Stored data:
BEGIN
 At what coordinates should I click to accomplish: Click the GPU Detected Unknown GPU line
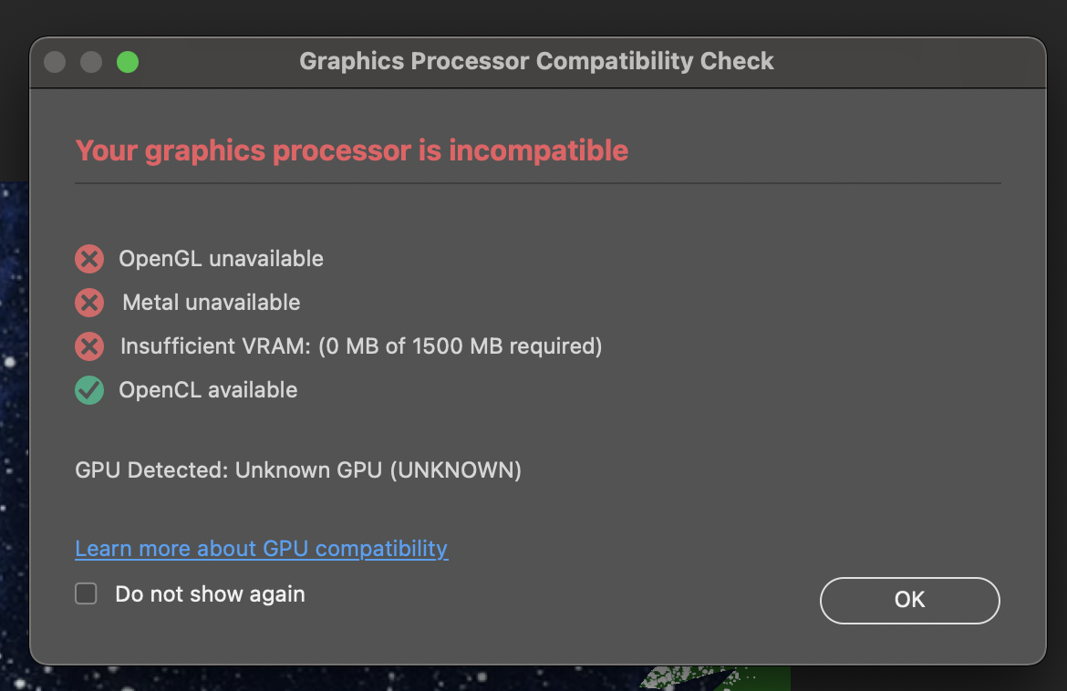[298, 470]
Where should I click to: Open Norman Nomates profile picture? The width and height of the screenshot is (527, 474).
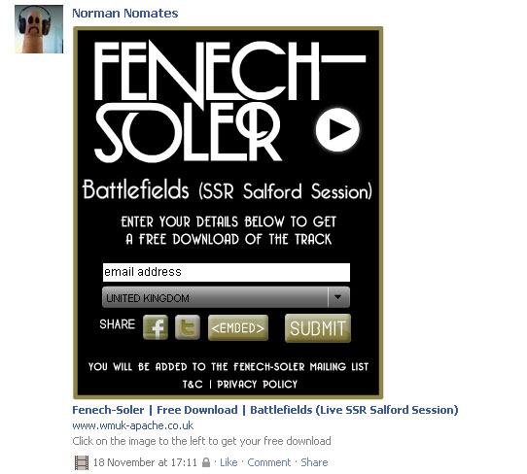coord(39,29)
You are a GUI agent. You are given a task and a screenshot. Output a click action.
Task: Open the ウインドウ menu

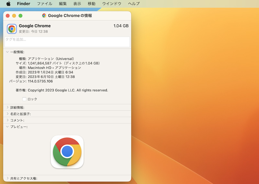(112, 4)
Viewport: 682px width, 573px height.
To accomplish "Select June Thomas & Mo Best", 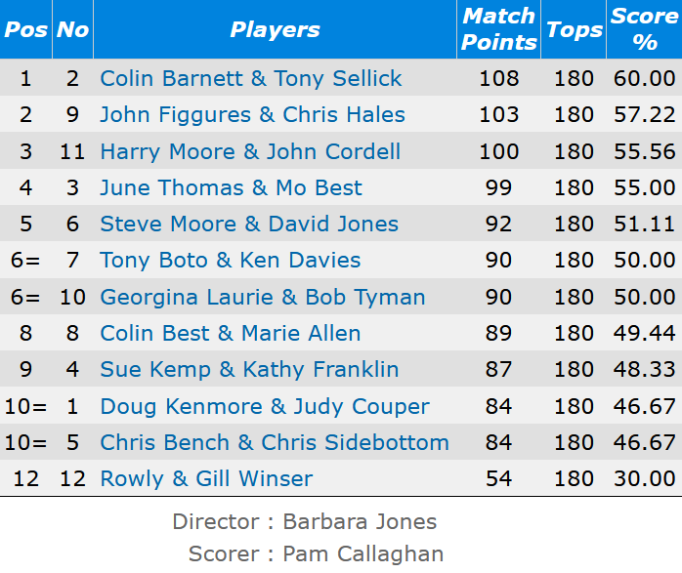I will click(x=231, y=187).
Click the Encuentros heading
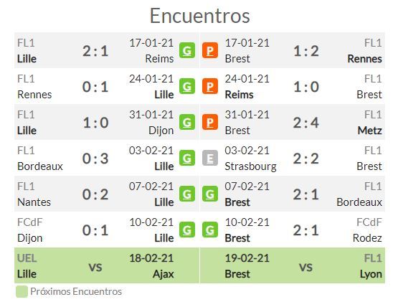Image resolution: width=398 pixels, height=302 pixels. click(200, 16)
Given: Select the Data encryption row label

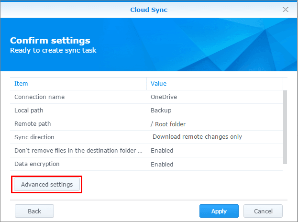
END
> _Activity_:
Write out again exactly the lines from the start of the data above through the line containing "You are a GUI", inclusive, excluding any pictures.

> _Output of the task_:
 At what coordinates should I click to accomplish: Click the GPU Detected Unknown GPU line
[298, 470]
Where should I click to: Open Norman Nomates profile picture? The width and height of the screenshot is (527, 474).
coord(39,29)
You are a GUI agent. You are given a task and a screenshot. Output a click action.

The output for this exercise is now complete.